Membiasakan yang Tak Biasa


posted by Shabra Shatila

4 comments


Kira-kira apa yang pertama kali melintas di benak kita saat pertama kali melihat ada satu bayi yang ketika terlahir dia tidak menangis tapi justru menyanyi dengan bahasa yang dapat kita mengerti dengan sebegitu jelasnya?? Berani taruhan, dunia pasti gempar. Berita tentang bayi itu pasti menjadi headline utama di semua media online, media cetak, televisi, radio, dan menjadi trending topic semua perbincangan. Semua orang akan terheran dan beropini sesuka hati. Sungguh aneh. Amazing. Bayi ajaib. Kiamat sudah akan datang. Perubahan genetika yang sangat masif. Dan komentar-komentar lain sesuai apa yang mereka yakini berdasar latar belakang ilmu yang mereka miliki.

Jika beberapa waktu kemudian kembali lagi ada bayi yang mengalami kasus sama, maka orang akan semakin sibuk dengan memperdalam hipotesis tentang penyebabnya namun kepopulerannya tidak akan seriuh bayi yang pertama. Jika kemudian ternyata berikutnya ada berpuluh-puluh bayi dengan kasus yang sama atau bahkan setiap bayi yang lahir langsung bisa bernyanyi semua, maka sudah bisa dipastikan berita itu tak kan lagi menggelitik keingintahuan. Mereka sudah menganggapnya suatu hal yang wajar. Biasa. Walaupun bisa jadi belum ditemukan juga apa sebenarnya penyebab pastinya.

Lalu apa hubungannya analogi tadi dengan kehidupan real kita? Hubungan gampangnya adalah bahwasanya kondisi ‘asing’ itu sebenarnya bukanlah suatu kondisi yang mampu bertahan lama. Jika kita sekarang merasa menjadi orang yang sangat terasing di lingkungan kita, maka yakinlah keterasingan itu akan luntur seiring dengan terbiasanya mereka melihat dan berinteraksi dengan kita. Keterasingan itu takkan berlangsung selamanya, asal kita tahu bagaimana menyikapinya.

Sering sekali saya menemui saudari-saudari seperjuangan yang pelan-pelan menanggalkan atribut akidahnya hanya karena kekhawatiran mereka tentang opini yang akan dibangun orang terhadapnya. Iya, baru sebatas kekhawatiran yang bahkan belum bergesekan dengan realitas opini yang sebenarnya. Tapi mereka sudah kalah begitu saja. Bukan kalah, tapi mengalah lebih tepatnya.

# Bahan hasil ekstraksi
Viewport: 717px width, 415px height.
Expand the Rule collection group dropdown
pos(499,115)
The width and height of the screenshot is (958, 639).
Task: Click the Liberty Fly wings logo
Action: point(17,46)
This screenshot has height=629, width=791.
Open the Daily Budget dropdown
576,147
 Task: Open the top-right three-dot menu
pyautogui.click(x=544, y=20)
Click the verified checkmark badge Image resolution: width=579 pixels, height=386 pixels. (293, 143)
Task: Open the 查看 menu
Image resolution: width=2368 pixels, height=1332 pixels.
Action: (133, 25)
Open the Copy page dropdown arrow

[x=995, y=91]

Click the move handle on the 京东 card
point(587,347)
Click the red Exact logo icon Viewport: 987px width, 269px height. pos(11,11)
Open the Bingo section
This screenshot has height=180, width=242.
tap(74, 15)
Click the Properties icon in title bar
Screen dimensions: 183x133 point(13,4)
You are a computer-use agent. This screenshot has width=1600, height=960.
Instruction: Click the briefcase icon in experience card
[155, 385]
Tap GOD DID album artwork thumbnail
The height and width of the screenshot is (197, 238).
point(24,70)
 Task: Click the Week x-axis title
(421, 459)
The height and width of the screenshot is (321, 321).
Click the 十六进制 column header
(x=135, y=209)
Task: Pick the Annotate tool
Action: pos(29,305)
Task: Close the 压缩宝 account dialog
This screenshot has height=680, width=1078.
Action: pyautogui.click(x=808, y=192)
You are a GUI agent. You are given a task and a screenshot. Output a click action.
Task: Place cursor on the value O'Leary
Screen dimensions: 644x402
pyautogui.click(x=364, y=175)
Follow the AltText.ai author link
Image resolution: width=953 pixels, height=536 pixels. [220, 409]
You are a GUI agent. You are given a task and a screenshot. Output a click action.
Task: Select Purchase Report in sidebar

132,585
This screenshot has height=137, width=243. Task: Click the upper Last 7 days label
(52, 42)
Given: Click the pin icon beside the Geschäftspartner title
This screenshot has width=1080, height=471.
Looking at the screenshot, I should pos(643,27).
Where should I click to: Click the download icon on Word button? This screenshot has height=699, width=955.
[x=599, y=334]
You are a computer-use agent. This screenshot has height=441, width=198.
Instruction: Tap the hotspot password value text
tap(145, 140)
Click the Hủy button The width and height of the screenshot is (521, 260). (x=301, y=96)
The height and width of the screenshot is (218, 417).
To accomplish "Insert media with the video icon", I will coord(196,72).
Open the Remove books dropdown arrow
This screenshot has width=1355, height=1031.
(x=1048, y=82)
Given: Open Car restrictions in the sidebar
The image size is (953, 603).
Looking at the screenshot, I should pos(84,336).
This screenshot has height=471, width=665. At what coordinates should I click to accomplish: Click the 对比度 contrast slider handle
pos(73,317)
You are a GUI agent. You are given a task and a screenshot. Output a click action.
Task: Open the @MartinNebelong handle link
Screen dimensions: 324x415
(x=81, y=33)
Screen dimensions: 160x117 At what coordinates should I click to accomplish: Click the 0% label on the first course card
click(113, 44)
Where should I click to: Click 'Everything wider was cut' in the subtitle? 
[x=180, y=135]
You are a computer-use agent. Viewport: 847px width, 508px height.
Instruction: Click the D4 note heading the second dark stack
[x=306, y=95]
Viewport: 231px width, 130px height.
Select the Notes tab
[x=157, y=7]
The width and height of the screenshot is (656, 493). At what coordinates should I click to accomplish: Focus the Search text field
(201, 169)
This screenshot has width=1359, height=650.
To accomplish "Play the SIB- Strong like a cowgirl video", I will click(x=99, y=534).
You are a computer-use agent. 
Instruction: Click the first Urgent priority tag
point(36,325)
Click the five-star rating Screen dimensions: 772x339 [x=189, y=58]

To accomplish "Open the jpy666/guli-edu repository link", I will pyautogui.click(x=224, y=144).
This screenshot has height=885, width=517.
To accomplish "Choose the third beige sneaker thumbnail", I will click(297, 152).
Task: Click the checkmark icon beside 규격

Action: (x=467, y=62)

# Soal 1
Dalam tulisan berjudul "Membiasakan yang Tak Biasa", bagaimana sikap orang jika setiap bayi yang lahir langsung bisa bernyanyi?
# Soal 2
Teruskan tulisan "Membiasakan yang Tak Biasa" mulai dari sesudah kalimat terakhirnya.

# Jawaban tertulis 1
Berita itu tidak lagi menggelitik keingintahuan karena orang sudah menganggapnya wajar dan biasa.

# Jawaban tertulis 2
Misalnya saja saat mereka pertama kali meninggalkan dunia kampus dan harus memasuki dunia barunya sebagai pekerja. Saat di kampus mereka bisa dan biasa mengenakan pakaian sesuai syariat, tapi kemudian setelah beberapa bulan saja berkecimpung di dunia kerja, tiba-tiba penampilannya dirombak semua. Bukan dirombak ‘kemasannya’ namun sampai merombak ‘esensi dan substansi’ dari nilai pakaian itu sendiri. Dan cobalah tanya ke mereka, apakah pernah ada orang yang menegur atau mengejek atau menekan mereka karena pakaian syar’i yang dahulu mereka kenakan sehingga mereka harus membeo pada kelaziman? Saya yakin, jika pun ada maka itu tak seberapa. Penyebab terbesar mereka hanyalah karena mereka kalah oleh kekhawatiran yang mereka buat-buat sendiri dalam angannya.

Bagaimana tanggapan mereka ya kalau saya tetap berpakaian begini? Saya kayaknya ngga bisa bergaul dengan mereka deh kalo seperti ini? Ih, saya kok ketinggalan jaman dan kelihatan katro banget ya di hadapan mbak-mbak yang modis itu? Kayaknya ga papa deh kalo saya mengecilkan jilbab saya sedikit. Eh kayaknya ga papa juga deh kalo melilitnya di leher aja. Pake rok juga belibet banget begini ternyata. Pake celana ga papa juga kan ya, yang penting pakai blus yang longgar hampir lutut saya. Tapi kok saya kelihatan gendut ya, kecilin dikit deh ukuran blusnya. Dan tralala... tak sampai setahun, yang pernah getol ngaji dan yang buta agama akhirnya penampilannya sama saja.

Padahal sebenarnya tak sesulit itu pada kenyataannya. Jika saja mereka yakin akan kebenaran ‘nilai’ dari pakaian mereka, maka semuanya juga akan berjalan biasa. Awalnya mungkin canggung dan aneh karena kita menjadi satu-satunya orang yang ‘berbeda’. Mungkin juga kita akan sering ditanya dan disindir-sindir tentang ketidaklaziman itu. Tapi yakin saja, jika kita bisa santai menanggapi semua tekanan itu dalam waktu dua bulan saja, maka jalan setelahnya akan mulus layaknya kita berkendara dijalan tol pada tengah malam buta. Lancar.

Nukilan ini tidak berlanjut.